Israel settled on the first photo, focusing on the man’s key feature. “I’m gonna need a guy with a muscular neck,” he says. “He’s easy: no Band-Aids, no crazy haircuts.” He added a range of 30 pounds and within two years of age, and the software spit back 1,999 matches—too many to sort through. Israel reduced the weight parameters by 10 pounds, yielding 1,387. That might seem like a lot, but he needed them. In Austin, the computer randomly decides between a sequential or simultaneous lineup and shuffles the pictures before viewing. It’s up to Israel to try to balance the photos’ variations—background colors, suspect attire—at the start. The filler matches looked similar enough to the earlier, heavy-set photo, but they weren’t as close to the more recent image of the suspect. “I don’t want to say I feel 100 percent certain,” Israel says, “but there is probably no way our guy is going to be able to pick anyone out.”
 
Sure enough, the victim is stymied. No matter how long he looks at the pictures, he clicks No on each one. “I was looking for the guy with the biggest overbite,” the victim concedes afterward. Why? When he saw the attacker’s gold teeth on the night he was mugged, they seemed to highlight that feature. While the teeth might be part of a larger bling-loaded mouthpiece that could be removed, the underlying dental defect likely couldn’t be. Thus, he looked for the person who might be concealing one. When Detective Israel reappears, the victim complains that he was unable to view suspects side by side. “You either recognize the guy or you don’t,” Israel counters. Not picking out anyone is better than a filler pick, because in general choosing a police plant over the investigators’ prime suspect rules out the suspect.

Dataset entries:
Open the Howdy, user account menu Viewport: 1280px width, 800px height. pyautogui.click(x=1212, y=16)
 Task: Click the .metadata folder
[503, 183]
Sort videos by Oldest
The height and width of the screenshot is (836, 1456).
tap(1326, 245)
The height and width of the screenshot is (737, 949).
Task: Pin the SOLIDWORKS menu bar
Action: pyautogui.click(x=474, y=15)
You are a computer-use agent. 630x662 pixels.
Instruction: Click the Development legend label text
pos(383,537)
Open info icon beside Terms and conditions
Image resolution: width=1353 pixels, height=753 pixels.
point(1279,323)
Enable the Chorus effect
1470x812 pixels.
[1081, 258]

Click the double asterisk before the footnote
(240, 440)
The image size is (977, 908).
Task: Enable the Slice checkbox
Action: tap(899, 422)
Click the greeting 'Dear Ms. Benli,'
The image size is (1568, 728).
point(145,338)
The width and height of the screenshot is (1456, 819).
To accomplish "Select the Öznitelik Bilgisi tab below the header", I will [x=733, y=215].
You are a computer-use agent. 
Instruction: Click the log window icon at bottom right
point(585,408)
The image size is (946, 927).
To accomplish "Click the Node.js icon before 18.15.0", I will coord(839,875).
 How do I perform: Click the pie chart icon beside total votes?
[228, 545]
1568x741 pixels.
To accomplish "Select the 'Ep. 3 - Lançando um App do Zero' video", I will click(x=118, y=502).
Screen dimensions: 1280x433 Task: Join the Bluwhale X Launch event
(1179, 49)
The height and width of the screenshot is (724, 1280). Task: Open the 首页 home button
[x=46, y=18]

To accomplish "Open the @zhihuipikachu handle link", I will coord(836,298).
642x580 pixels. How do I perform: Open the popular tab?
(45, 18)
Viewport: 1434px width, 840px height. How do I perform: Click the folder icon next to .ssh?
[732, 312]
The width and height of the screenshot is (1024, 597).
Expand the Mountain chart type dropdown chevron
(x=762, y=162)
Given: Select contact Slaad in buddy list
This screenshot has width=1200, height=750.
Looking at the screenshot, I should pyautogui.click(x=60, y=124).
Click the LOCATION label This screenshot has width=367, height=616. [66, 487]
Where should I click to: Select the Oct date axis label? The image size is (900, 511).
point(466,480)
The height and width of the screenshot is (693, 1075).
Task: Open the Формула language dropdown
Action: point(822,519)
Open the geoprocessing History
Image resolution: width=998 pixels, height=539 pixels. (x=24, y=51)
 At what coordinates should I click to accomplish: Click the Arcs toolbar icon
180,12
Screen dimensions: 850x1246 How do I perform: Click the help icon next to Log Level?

# [Exercise 1]
In the passage about the police lineup, how many matches did the software return after Israel reduced the weight parameters by 10 pounds?
# [Exercise 2]
Continue the passage about the police lineup, starting after its final sentence.

# [Written reply 1]
1,387

# [Written reply 2]
Eventually, Israel gets his man. He arrests Davis on credit card abuse charges, and recordings of Davis’ phone calls from jail incriminate him. “It seemed like every new person he called, he confessed to the credit card abuse, the robbery, and named his accomplice,” Israel says. Davis now faces a five-to-life sentence for armed robbery.
 
* * *

For Wells, though, there’s still more to learn. Back in his Iowa State lab, he leans over a computer in a stuffy, windowless testing booth to pull up his latest video simulation. It opens from the point of view of a witness catching a plane; you cross a street and walk through a revolving door at the Des Moines airport. After checking a departure board, you follow signs to a ticket counter and get in line. You notice six people in line next to you, including a country-looking guy in a faded gray shirt and orange cap. When no one is looking, Country Guy switches his bag with the guy in front of him. It should be an easy identification—he walks by you so closely you can read the message on his T-shirt.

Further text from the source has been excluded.